Text excerpt:
· · ·

Something horrible happened to me last year. And before your brain goes to dramatic places, no, it’s not as horrible of an event as others might expect when I say such a sizable statement.
But to me… what happened was earth-shattering, soul-sucking, traumatic, even. It flipped my life upside down as I knew it. It spiraled me into a kind of grief I’ve never experienced. A grief that forever changed my outlook on love and life. What happened broke me into pieces over and over and over again because I truly never saw it coming.
My inner voice pictures your reactions and responses being something like: WHAT ON EARTH HAPPENED?!
“Well… I went through a breakup.”
A… breakup?
“Yeah, that’s it. A breakup.”
Before we get into this, let me remind my people and acknowledge to the rest of you strangers that I’ve lived about 4.5 lifetimes in my 27 years of age. Without going into all of the gory details, I have survived some horrifying moments and timelines.
But for some reason, this breakup broke me more than anything. I don’t know why. I don’t know how. Maybe it’s because the love felt so real until it suddenly didn’t and my brain just couldn’t handle the shock. Maybe it was the straw that broke the camel’s back. Maybe it’s just a bit of both.

· · ·

Stored data entries
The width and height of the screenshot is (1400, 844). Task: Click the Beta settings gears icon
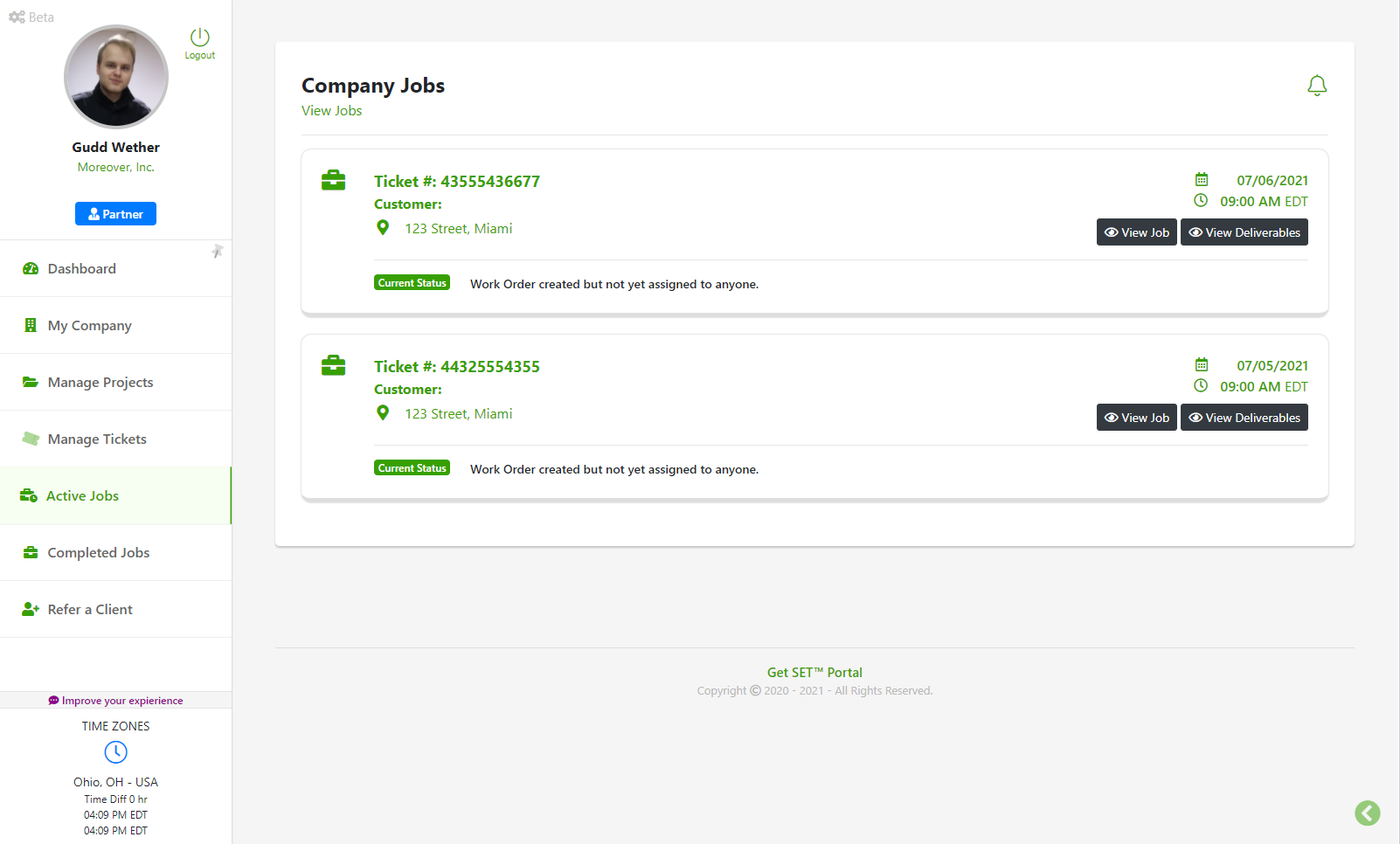[x=17, y=17]
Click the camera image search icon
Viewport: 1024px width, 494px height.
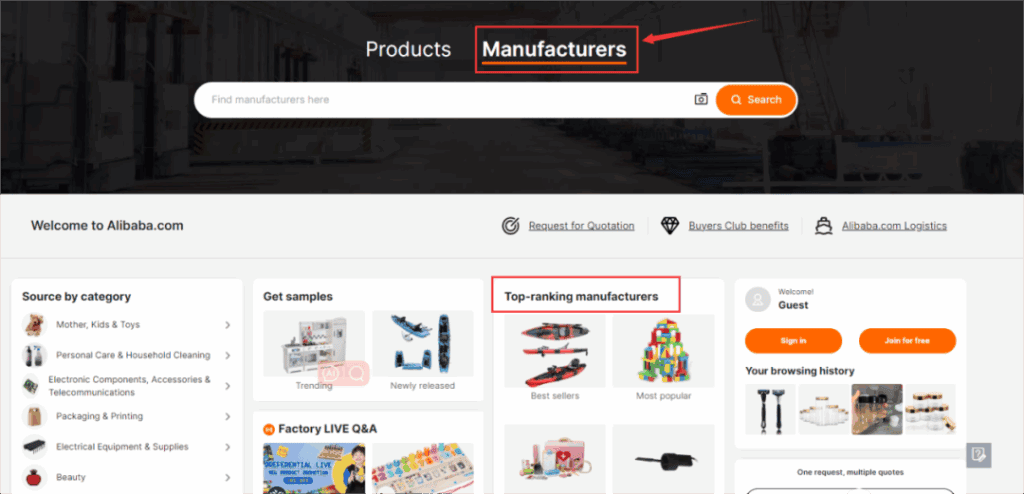701,99
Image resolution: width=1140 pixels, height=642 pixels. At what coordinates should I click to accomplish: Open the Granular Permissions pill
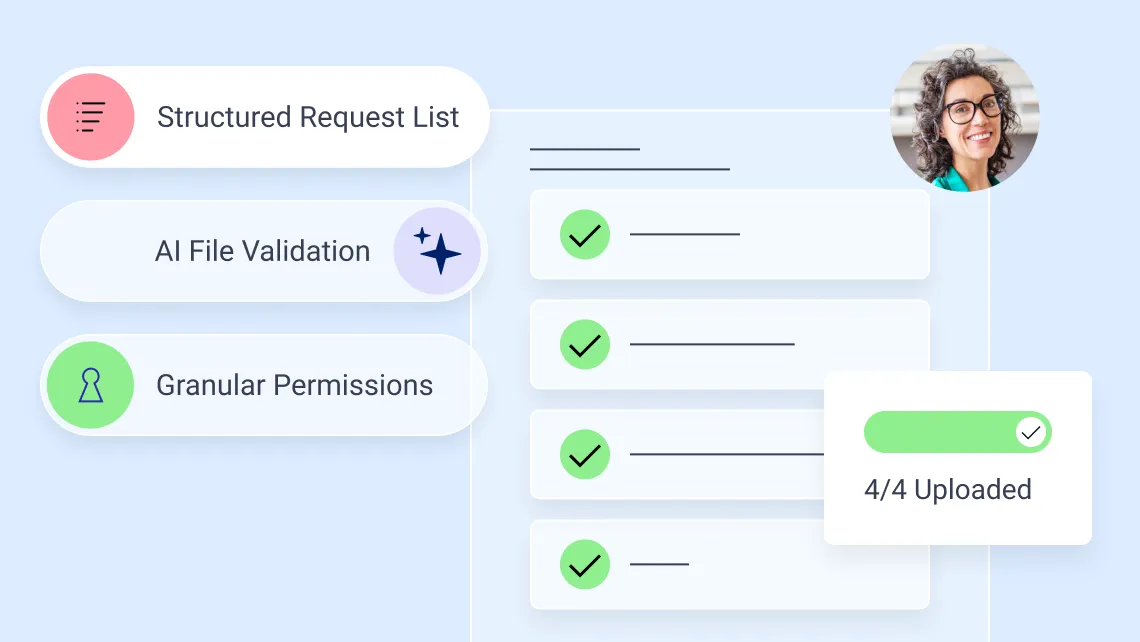click(x=264, y=385)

· · ·

List of tasks:
A: Reproduce the breakup passage from "A… breakup?" up to and including "moments and timelines.".
B: Write the next part of the breakup passage, picking up right after its final sentence.
The data is material apart from the breakup passage.

Exercise results:
A:
A… breakup?
“Yeah, that’s it. A breakup.”
Before we get into this, let me remind my people and acknowledge to the rest of you strangers that I’ve lived about 4.5 lifetimes in my 27 years of age. Without going into all of the gory details, I have survived some horrifying moments and timelines.

B:
You’d be surprised by how even the kindest of people respond to others’ grief. After some time, just like after a funeral, people stop calling, they stop sending flowers, they stop checking in. In fact, some will avoid you all together simply because it’s not very fun to be around someone who’s so damn sad all of the time. I don’t blame them. Not one bit. It’s hard to know what to do or what to say or how to act when someone is grieving… especially if we don’t understand it and aren’t living it.
But for me… I was still stuck with a grief I never sought out, a grief I never asked for, a grief I did NOT know what to do with.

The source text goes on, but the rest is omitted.